Microwave Spectroscopy - Microwave retrievals can only be as good as the forward radiative transfer models used in the inversion process. The accuracy of the forward models depends mainly on the line list and the spectral line parameters used in these models. Theory and analysis collaborators could include individuals who are expert in microwave spectroscopy. They could interface with the PIs to ensure that forward model line lists are kept current. In addition, the team could help ensure that the radiative transfer models themselves are up to standard by coordinating forward model comparison studies.
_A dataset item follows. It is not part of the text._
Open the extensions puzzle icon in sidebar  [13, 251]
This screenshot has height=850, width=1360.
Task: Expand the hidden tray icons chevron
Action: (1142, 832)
Inversion Techniques - It is important that the microwave retrievals are performed in the 'optimum' way and that such fundamental properties of the retrievals as vertical resolution and errors are properly characterized. Experts in these areas could provide support to the instrument PIs in developing and maintaining their operational retrieval algorithms. In addition, they could provide oversight to ensure the quality of these retrieval algorithms.

UV/Visible Spectroscopy -

UV/Visible observations of chemical species are carried out largely during twilight conditions and, therefore, require a good understanding of twilight chemistry. In addition, understanding the air mass factors characterizing the vertical columns of species measured requires a detailed analysis of scattering processes. Spectroscopy in the 300-700 nm region is a key aspect of the data analysis including consideration of the Ring effect, polarization, and the effects of clouds. Finally, as with other measurement techniques, a thorough understanding of error analysis is needed to aid in the NDACC data analysis and verification process.

FTIR Spectroscopy -

The infrared investigators could collaborate with theorists who specialize in infrared data and can help primarily in the data analysis. Collaborators could help with: (i) the selection of small regions (microwindows) for the retrieval of individual compounds, (ii) the determination of the molecular parameters and their uncertainties for use in the retrievals, design, and evaluation of retrieval algorithms, and (iii) studies of the information content of the line profile for determination of the vertical profiles of constituents. In these last two areas, the infrared work has a lot in common with microwave work.

Revised: September, 2010.